PAGE EXCERPT
<<<<

Rethinking Neanderthals
Research suggests the so-called brutes fashioned tools, buried their dead, maybe cared for the sick and even conversed. But why, if they were so smart, did they disappear?
- By Joe Alper
- Smithsonian magazine, June 2003, Subscribe
(Page 5 of 8)
I get a feel for Neanderthal handiwork in Maureille’s office, where plastic milk crates are stacked three high in front of his desk. They’re stuffed with plastic bags full of olive and tan flints from Les Pradelles. With his encouragement, I take a palm-size, D-shaped flint out of a bag. Its surface is scarred as though by chipping, and the flat side has a thin edge. I readily imagine I could scrape a hide with it or whittle a stick. The piece, Maureille says, is about 60,000 years old. “As you can see from the number of lithics we’ve found,” he adds, referring to the crates piling up in his office, “Neanderthals were prolific and accomplished toolmakers.”

>>>>

DATA LINES
<<<<

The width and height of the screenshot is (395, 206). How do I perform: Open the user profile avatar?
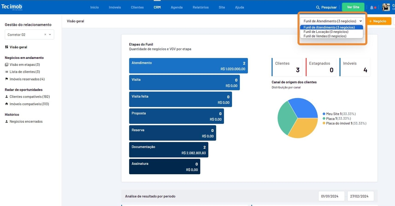386,7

>>>>

JOB 1
Answer these about the Neanderthal article:
(a) Which magazine and issue did the article appear in?
(b) How old is the D-shaped flint piece, according to Maureille?
(c) What colors are the flints from Les Pradelles?
JOB 2
Copy out the Neanderthal article starting with "Rethinking Neanderthals" and going on through "did they disappear?", renaming "brutes" as "cavemen".

WORKED ANSWER 1
(a) Smithsonian magazine, June 2003
(b) About 60,000 years old
(c) Olive and tan

WORKED ANSWER 2
Rethinking Neanderthals
Research suggests the so-called cavemen fashioned tools, buried their dead, maybe cared for the sick and even conversed. But why, if they were so smart, did they disappear?